Bewley's has rejected claims that lapses in management, or a possible failure to tackle falling standards of food, may have contributed to the demise of its historic Oriental Cafés in Dublin.
Mr Jim Corbett, managing director of the company, said: "We have not done everything right all the time. But we have always sought to maintain the highest standards."
He was responding to criticism yesterday from customers and former employees who accused the company of allowing standards to slip in recent years.
As news of the planned closure of the Grafton Street and Westmoreland Street outlets began to sink in, questions were raised about whether the company could have done more to save the historic cafés.
Mr Patrick Campbell, chairman of the Campbell Bewley Group, said it "had done everything conceivably possible to put it right".
Citing a €12 million investment in refurbishments in recent years, he said: "We've put our hands deep into our pockets. There are a lot of people who say they love Bewley's but they didn't love it enough to do the same. People complain about prices but they don't understand it costs money just to sit here."
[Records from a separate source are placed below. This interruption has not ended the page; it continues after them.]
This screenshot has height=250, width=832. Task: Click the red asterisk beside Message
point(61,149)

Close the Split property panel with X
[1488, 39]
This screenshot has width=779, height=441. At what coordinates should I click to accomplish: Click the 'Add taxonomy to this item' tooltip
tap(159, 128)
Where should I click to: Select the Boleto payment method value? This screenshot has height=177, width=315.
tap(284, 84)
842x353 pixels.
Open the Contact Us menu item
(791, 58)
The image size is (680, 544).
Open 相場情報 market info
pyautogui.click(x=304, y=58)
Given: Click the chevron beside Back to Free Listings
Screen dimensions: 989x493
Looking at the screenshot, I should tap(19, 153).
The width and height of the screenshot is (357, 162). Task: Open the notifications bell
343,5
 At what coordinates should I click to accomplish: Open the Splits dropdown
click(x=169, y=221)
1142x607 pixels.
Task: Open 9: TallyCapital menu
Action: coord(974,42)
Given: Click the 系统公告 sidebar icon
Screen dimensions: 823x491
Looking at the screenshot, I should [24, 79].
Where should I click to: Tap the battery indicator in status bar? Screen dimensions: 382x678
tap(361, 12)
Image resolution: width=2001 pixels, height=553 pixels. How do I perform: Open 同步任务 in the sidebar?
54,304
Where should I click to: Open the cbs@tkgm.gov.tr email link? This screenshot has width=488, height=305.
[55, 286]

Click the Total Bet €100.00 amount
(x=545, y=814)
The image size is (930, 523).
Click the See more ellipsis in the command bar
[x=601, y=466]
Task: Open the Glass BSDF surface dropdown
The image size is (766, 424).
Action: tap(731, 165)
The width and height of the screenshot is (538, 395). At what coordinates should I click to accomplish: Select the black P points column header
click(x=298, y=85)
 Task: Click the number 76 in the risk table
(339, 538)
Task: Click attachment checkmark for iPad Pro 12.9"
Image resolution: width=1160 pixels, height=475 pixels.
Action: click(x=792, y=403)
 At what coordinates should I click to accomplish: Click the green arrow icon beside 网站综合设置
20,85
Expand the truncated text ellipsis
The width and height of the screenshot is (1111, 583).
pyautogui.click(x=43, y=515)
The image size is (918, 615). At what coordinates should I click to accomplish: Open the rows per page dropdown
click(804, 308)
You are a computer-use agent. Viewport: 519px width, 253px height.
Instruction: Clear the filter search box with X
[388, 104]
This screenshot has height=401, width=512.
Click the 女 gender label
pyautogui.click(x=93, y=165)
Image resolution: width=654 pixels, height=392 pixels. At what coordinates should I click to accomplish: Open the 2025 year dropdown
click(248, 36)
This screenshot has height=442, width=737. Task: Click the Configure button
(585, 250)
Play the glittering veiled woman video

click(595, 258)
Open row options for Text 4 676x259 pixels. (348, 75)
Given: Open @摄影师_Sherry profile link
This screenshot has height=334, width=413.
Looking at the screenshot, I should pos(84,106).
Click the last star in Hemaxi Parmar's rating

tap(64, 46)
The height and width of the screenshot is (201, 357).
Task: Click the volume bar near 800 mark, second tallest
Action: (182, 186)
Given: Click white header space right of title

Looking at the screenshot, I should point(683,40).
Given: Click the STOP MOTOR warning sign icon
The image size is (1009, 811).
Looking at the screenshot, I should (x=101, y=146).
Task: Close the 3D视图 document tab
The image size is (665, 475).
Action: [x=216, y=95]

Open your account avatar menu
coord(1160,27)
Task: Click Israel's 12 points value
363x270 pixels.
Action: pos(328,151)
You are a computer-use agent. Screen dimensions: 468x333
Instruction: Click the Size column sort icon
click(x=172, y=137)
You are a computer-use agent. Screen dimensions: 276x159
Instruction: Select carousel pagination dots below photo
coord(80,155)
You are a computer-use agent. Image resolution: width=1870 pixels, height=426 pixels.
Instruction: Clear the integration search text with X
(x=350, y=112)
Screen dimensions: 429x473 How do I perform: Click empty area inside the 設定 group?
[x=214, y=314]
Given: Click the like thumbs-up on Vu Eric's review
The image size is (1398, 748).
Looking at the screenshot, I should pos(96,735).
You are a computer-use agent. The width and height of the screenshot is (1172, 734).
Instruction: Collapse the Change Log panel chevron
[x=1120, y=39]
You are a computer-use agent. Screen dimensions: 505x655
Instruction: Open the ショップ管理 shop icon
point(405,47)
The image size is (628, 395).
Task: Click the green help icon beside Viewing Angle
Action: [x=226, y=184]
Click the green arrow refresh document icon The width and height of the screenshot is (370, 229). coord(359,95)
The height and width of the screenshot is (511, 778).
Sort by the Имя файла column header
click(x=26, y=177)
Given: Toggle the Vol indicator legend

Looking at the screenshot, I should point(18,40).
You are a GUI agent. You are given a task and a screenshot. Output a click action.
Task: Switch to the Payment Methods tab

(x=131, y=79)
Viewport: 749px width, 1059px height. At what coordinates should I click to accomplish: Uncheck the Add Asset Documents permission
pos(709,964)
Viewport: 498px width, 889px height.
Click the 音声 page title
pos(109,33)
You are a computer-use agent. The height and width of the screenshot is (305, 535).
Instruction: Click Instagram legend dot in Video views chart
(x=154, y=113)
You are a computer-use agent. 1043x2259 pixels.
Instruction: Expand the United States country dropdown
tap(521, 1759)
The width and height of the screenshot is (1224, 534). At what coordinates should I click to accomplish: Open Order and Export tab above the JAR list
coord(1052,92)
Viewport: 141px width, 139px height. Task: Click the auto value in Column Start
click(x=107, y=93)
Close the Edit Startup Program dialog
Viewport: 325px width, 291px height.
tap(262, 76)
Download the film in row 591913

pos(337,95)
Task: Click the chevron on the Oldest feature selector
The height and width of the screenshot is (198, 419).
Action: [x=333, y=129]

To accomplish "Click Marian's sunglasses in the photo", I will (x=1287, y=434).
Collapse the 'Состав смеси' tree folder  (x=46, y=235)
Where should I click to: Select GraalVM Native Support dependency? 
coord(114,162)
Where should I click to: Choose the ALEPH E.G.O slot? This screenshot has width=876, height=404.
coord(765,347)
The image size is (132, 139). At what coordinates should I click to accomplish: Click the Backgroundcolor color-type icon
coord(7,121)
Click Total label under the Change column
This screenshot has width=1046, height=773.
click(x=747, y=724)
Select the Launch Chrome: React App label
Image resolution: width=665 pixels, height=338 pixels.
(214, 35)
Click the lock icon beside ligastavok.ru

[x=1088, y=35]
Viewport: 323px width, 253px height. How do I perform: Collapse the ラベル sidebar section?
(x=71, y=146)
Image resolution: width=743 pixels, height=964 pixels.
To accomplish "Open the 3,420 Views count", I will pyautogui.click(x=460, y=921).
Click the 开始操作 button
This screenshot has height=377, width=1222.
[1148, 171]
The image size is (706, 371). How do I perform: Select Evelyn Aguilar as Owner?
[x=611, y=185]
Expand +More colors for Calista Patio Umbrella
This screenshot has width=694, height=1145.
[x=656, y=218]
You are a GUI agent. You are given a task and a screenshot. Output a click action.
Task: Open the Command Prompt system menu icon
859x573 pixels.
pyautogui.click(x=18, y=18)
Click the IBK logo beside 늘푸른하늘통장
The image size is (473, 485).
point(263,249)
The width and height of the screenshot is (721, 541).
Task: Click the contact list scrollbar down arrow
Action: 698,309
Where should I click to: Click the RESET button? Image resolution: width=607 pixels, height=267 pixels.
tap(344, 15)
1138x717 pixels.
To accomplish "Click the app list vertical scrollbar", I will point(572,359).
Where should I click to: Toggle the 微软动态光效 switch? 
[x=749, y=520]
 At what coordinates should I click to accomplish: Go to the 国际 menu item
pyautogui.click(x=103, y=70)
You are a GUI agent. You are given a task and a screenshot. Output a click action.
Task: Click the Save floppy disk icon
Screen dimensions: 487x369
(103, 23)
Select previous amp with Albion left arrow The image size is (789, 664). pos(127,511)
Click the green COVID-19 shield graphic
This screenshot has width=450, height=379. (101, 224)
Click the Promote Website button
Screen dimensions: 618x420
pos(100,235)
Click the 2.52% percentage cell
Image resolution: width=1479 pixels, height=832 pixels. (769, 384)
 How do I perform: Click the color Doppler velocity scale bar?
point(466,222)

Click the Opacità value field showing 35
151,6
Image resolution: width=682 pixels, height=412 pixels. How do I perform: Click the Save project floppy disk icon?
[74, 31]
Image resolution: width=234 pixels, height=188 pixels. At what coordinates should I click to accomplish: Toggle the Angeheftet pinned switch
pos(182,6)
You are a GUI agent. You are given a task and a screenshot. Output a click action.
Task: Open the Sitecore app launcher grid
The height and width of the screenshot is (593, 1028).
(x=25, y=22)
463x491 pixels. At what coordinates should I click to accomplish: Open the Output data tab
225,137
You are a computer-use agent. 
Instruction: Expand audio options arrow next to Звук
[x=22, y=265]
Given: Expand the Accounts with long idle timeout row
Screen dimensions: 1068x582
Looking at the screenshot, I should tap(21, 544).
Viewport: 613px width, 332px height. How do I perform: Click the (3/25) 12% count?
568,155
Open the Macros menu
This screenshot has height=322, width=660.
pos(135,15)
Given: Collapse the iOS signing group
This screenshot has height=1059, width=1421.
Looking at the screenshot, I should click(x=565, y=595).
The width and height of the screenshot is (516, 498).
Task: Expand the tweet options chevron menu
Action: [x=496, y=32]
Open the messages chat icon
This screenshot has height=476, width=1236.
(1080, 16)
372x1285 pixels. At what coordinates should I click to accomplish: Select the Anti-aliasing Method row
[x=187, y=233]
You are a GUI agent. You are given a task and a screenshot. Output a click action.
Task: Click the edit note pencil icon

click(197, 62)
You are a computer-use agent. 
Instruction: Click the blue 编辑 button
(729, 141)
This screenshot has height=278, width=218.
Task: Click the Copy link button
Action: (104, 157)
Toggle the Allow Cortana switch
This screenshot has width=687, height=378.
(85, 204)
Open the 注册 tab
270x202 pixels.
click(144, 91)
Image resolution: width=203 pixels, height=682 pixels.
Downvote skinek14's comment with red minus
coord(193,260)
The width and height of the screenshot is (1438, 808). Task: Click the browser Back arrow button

Mr Campbell said "no one factor" was responsible for the closures, which are due to take place before Christmas, but he said the introduction of the workplace smoking ban was "one of the final nails in the coffin".
He said the ban resulted in a drop in sales of 10 per cent, adding the company had applied to Dublin City Council for permission to erect outdoor seating but the application was turned down.
He remarked: "We are, as a society, allowing ourselves to become sterile. We are going to end up with homogenous streets which don't have any character.
"In California there is nothing remotely like Bewley's. They have all their smoking bans and political correctness, and we are creating something like that. But we are also losing something else."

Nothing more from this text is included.